SportsPredict is the cultural on-ramp to that future. It teaches probabilistic thinking the way chess teaches logic or music teaches pattern recognition. It rewards being right, penalizes overconfidence, and creates public reputations grounded in evidence rather than eloquence. The best forecasters become what Nichols might call “Oracles of Insight”, trusted not because they are loud or credentialed, but because they have receipts.
Prediction as Civilization’s Operating System
Science, markets, and democracy all work through the same loop: predict, observe, update. When that loop breaks, when we stop measuring accuracy, society drifts toward superstition. Prediction is how knowledge earns its keep.
If large language models represent machine prediction of words, SportsPredict represents human prediction of the world. One synthesizes text; the other synthesizes judgment. Together, they outline a future epistemology in which understanding is continuously tested against outcomes.

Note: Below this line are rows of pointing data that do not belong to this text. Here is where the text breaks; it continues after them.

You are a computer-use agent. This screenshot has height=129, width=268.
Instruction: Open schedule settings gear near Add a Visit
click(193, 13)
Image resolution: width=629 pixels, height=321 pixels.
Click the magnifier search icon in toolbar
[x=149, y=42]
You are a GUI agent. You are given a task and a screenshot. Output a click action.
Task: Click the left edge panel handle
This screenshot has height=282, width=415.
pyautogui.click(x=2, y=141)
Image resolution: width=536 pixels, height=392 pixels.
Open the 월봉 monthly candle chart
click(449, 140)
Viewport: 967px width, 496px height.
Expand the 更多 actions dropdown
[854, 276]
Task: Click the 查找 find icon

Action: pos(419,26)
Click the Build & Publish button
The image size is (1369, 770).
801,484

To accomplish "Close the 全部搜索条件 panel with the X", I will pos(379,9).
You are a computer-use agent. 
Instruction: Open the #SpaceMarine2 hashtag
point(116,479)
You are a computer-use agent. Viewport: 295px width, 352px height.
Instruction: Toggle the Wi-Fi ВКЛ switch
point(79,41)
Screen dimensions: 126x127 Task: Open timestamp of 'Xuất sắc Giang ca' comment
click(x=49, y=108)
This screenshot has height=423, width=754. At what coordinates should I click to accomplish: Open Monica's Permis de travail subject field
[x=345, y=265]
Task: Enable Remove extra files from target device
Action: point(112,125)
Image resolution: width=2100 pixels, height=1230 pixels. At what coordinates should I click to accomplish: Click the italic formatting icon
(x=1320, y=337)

Civilization advances when it rewards people who see slightly further ahead. SportsPredict.com is an attempt to quantify that ability at scale, to turn the world’s scattered intuition into a measurable, improvable public good.
The Measured Future
The next enlightenment will not come from more data, but from better feedback. We don’t need more talk; we need scores. The internet made everyone a publisher. Prediction markets will make everyone accountable.
If brains are the new oil, SportsPredict.com is the refinery, extracting signal from noise, converting curiosity into competence, and proving that expertise still matters, provided we’re willing to measure it.
The future of credibility will not be claimed. It will be verified on the scoreboard of SportsPredict.com



Yes the world needs better predictions, induced by better training and incentives. But not on sports. What is the point of better predictions there?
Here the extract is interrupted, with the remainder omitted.